3.25 grams Tin and 0.17 grams Antimony were melted together and mixed in an Iron timble. The still molten contents were emptied out onto a piece of
glass so as to form a thin sheet. This was cut into a number of small pieces and added to 30 ml (about half this amount would probably suffice) of 20%
HCl and refluxed in a round bottomed flask with stirring. After approx. 45 minutes all the Tin had dissolved leaving the Sb as a fine powder. Two ml
of 35% Hydrogen Peroxide was added dropwise (careful) and the Antimony reacted within a few seconds. A clear solution (very small amount of
cloudyness) resulted. The solution was heated on an oil bath at 150°c with stirring untill there was just a very small pool of liquid (approx. 2 cc)
left at the bottom of the flask. As HCl was coming off ventilation was needed. Some solid Chlorides deposited on the sides of the round bottom flask.
It may be helpful to attach some vaccuum to the flask to speed things up. The small amount of liquid solidified when the flask cooled down and when
dissolved in 30ml of solvent it was found that the weigh of the Chlorides was 6.8 grams. A further 38ml of distilled Methylated spirits (68ml total)

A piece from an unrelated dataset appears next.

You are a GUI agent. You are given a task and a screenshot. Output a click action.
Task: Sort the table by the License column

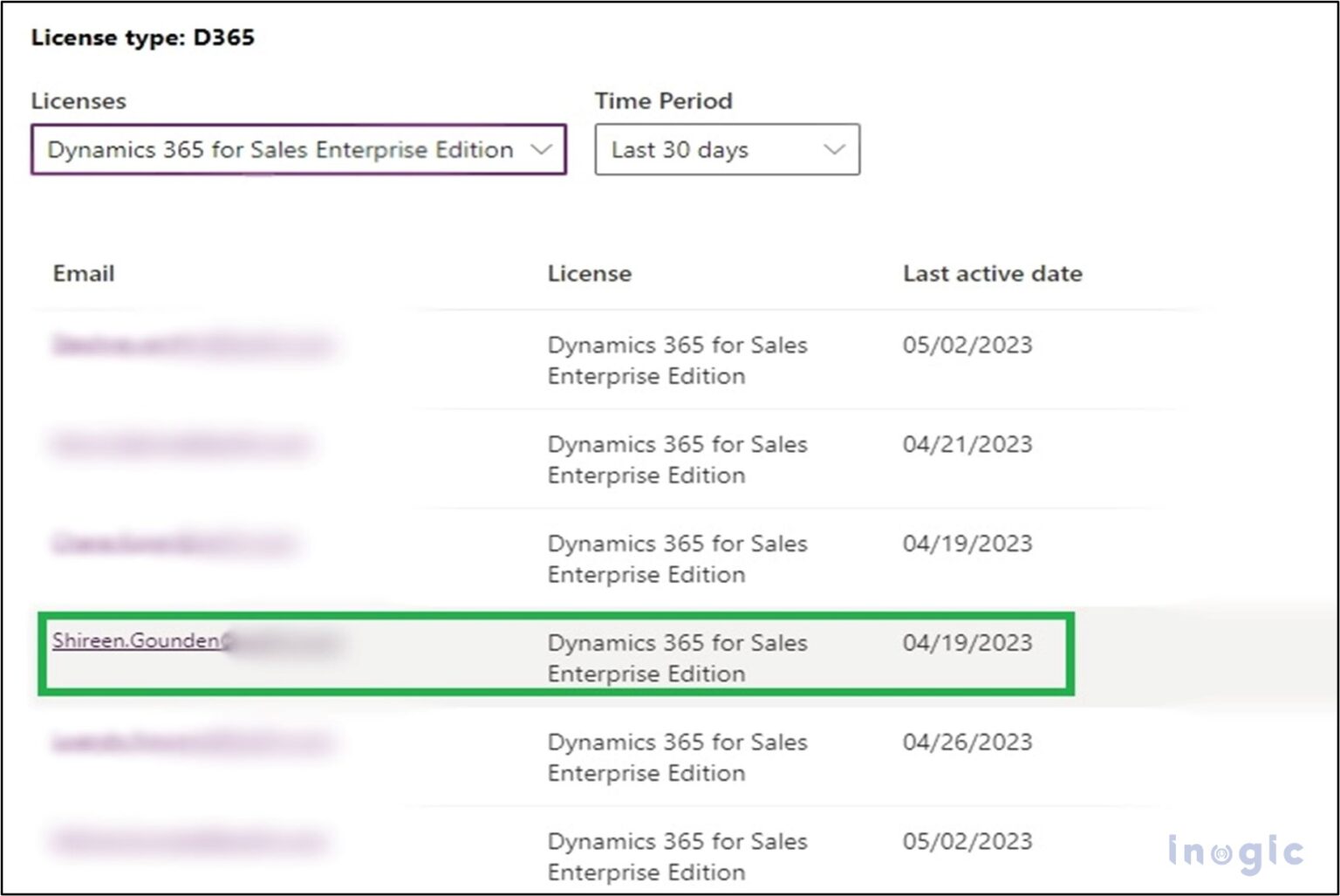[590, 273]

was added to the Chlorides in the flask and stirred at room temperature for half an hour. The solution was then refluxed for 5 hours and then let
stand for 24 hours in a stoppered bottle (ie. same procedure as above using purchased SnCl2 and Antimony Chloride).
An attempt to use 12% HCl for reacting with the solder was first made but a large amount of Oxides formed. The water content was probably too high.
20% HCl or greater is needed. Anhydrous Ethanol would probably be better than the distilled Methylated spirits of you can get it. 190% proof Ethanol
is NOT OK. The Methylated spirits was distilled using a fractionating column. The first 10% of distillate and the last 5% (still in boiling flask) was
discarded.
The ATO precursor solution now had a very slightly yellow colour.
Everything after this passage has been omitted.